• Text under study
[Start of Attachment]

Forgive me---you did say that the kids' therapist or pedi would call CPS, correct? That's good news--I'm glad to hear it.
I do think that until it's determined that there will be no investigation, the info on the Nooks needs to be preserved. Actually, I think it should be preserved in any event--because at some point, enough evidence will be amassed that SOMEONE, somewhere, will pay attention.
You can preserve the data so that, even if your ex chooses to scrub things later, you have evidence.
I know you've been "talked" and "talked" to death about this, and it's NOT my intent to add to your burden. Please---feel free to bypass this long post. I do share some info from my daughter, who works at B&N--it might help, but is not something you have to tackle today or tomorrow or even at all. I just want to help. Again, I fully trust your judgment. (The main takeaway from Barnes & Noble, if you want to read just one sentence rather than the whole missive: You can save the info from the Nooks to the cloud to preserve as evidence.)
Needless to say, I'd suggest holding off on making changes to the Nook until you preserve any potential evidence that might EVER be useful.
I would not ask your ex to modify his Nook settings or separate accounts just yet. Nor would I change the settings until I'd archived things the way they are.
Don't tip your hand---let him hoist himself with his own petard. (Well, I'd rather he be hoisted by something else....) He can delete everything in a keystroke, and prolong your battle to protect your babies. Best to be one step ahead of him and get the data archived.
I know there are practical matters associated with withholding the Nooks from your kids long enough to figure out whether they will be used as evidence, and to archive evidence from them. I know the devices are not your property. But he's placed this evidence in YOUR possession. It's a sick, sick gift--but one that might ultimately help you protect your kids. And it only will take a quick trip to B&N (if that) to preserve the evidence.
I know that your kids will want to play the games Dad gave them--any kid would. If you have a Smartphone you can download the Nook app and let them use your device to play the games. Or you can get the Nook app on your computer. That way, they won't complain to Dad that they can't use the Nooks--which will buy you a little time. And a little time is all you need. Maybe little enough that they won't even notice.
Once you archive the data, you can ask your ex to separate accounts so your kids will be spared. But get your evidentiary ducks in a row, first.
My daughter sells Nooks at B&N. She can make a device safe for your child---but only until your ex makes it unsafe again with new porn (or until they download what's been archived to the Cloud to their devices again). For real safety, they need an account separate from his. Given his grooming history, I'd argue that the account needs to be one to which he has no access. I realize this is grossly unfair to you--it's an expense you did not choose to incur.

[End of Attachment]

In the post about preserving evidence from the Nooks, where does it say the information from the Nooks can be saved?

• Dataset excerpt
[Start of Attachment]

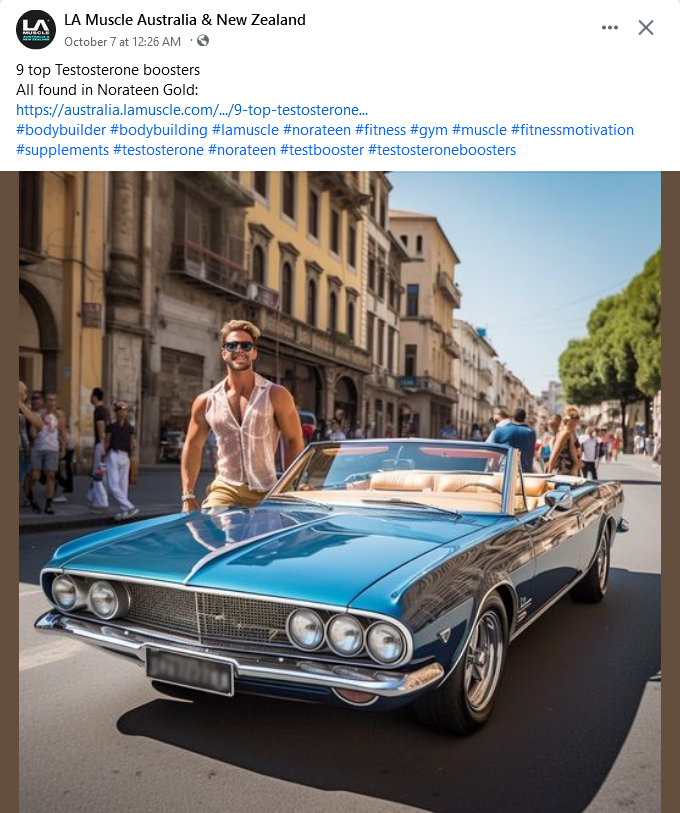
Task: Click the October 7 timestamp
Action: (122, 41)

[End of Attachment]

• Expected output
To the cloud.